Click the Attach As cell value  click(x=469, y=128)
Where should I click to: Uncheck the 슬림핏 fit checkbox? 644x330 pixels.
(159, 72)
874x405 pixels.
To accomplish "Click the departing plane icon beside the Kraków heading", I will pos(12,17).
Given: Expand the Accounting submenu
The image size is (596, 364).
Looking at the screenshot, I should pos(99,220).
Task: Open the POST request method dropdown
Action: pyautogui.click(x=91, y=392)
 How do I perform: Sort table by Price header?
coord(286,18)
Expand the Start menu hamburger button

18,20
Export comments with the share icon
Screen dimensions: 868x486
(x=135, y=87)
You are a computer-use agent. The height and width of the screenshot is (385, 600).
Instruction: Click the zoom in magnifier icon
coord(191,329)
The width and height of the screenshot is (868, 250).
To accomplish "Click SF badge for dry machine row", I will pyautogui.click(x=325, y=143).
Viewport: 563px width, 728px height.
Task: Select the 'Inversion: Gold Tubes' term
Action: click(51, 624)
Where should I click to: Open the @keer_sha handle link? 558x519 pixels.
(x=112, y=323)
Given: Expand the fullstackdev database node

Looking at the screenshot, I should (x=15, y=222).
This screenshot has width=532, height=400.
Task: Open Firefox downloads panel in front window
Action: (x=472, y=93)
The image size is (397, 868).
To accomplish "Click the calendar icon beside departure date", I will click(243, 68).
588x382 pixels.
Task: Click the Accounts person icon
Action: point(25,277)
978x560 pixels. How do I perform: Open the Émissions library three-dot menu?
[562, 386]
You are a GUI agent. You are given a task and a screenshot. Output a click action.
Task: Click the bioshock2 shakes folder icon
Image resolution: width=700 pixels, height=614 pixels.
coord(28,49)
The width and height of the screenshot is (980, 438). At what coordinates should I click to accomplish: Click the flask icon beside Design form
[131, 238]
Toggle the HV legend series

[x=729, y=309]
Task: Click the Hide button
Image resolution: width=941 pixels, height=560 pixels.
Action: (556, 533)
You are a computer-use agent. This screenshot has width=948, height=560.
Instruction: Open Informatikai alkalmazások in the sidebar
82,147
* * * *
**WHAT YOU ARE ASKED TO DO**
Repeat verbatim the opening run of entries, ending with the line that contains "The width and height of the screenshot is (868, 250).".

**ANSWER SECTION**
Click the Attach As cell value  click(x=469, y=128)
Where should I click to: Uncheck the 슬림핏 fit checkbox? 644x330 pixels.
(159, 72)
874x405 pixels.
To accomplish "Click the departing plane icon beside the Kraków heading", I will pos(12,17).
Given: Expand the Accounting submenu
The image size is (596, 364).
Looking at the screenshot, I should pos(99,220).
Task: Open the POST request method dropdown
Action: pyautogui.click(x=91, y=392)
 How do I perform: Sort table by Price header?
coord(286,18)
Expand the Start menu hamburger button

18,20
Export comments with the share icon
Screen dimensions: 868x486
(x=135, y=87)
You are a computer-use agent. The height and width of the screenshot is (385, 600).
Instruction: Click the zoom in magnifier icon
coord(191,329)
The width and height of the screenshot is (868, 250).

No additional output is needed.